* BEGIN Passage given *

Syria is clearly a total humanitarian disaster, and if ever there were a need for intervention and international action this is it. But there is now a real dilemma. It is very difficult to conceive of any course of action that would not make things worse. We prefer the binary simplicity of absolute good and evil, even though sordid reality usually presents us with comparative worse and better. Syria’s complexities also defy attempts to rally world opinion behind any course of action. Indeed Syria has already had more than enough intervention with outside powers pursuing their sanguinary sectional interests across the heartland of civilisation. The United States has been unable or unwilling to restrain the Saudis and Gulf States from arming and bankrolling their own brand of fundamentalists. Russian and Iranian support of Assad means that he has seen no need to negotiate.
Even what would have been a straightforward response some time ago, enforcing a no-fly zone to prevent Assad’s aircraft bombing civilians now leads us to some literally awesome possibilities – do we want to risk a third world war by challenging Putin’s aggressive attacks on Assad’s non-ISIL opponents?
The pleas from UN representatives, Kofi Annan, Lakhdar Brahimi, and others for diplomacy can sound like wimpish abdication. But only concerted action by the major players, which might involve the US talking softly to Russia and China while waving a big stick at the Wahabi dynasties in the Gulf can produce a solution that might rescue Syrians from the horrors of previous partisan interventions. Putin and the ayatollahs are certainly a big part of the problem – but they also have to be part of the solution.

* END Passage given *
* BEGIN Data shown *

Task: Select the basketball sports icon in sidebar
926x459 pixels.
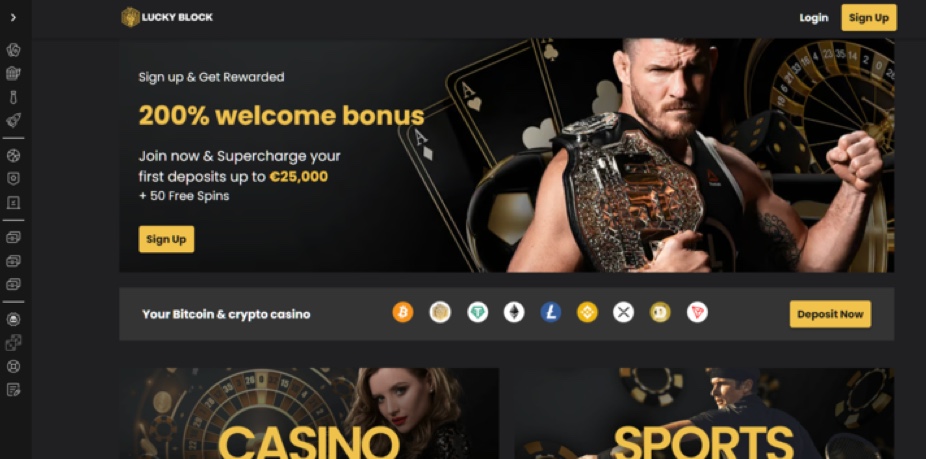Action: pos(13,156)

* END Data shown *

**Problem requirements**
Name every person the passage on Syria mentions by name.

**Solution for this problem**
Assad, Putin, Kofi Annan, Lakhdar Brahimi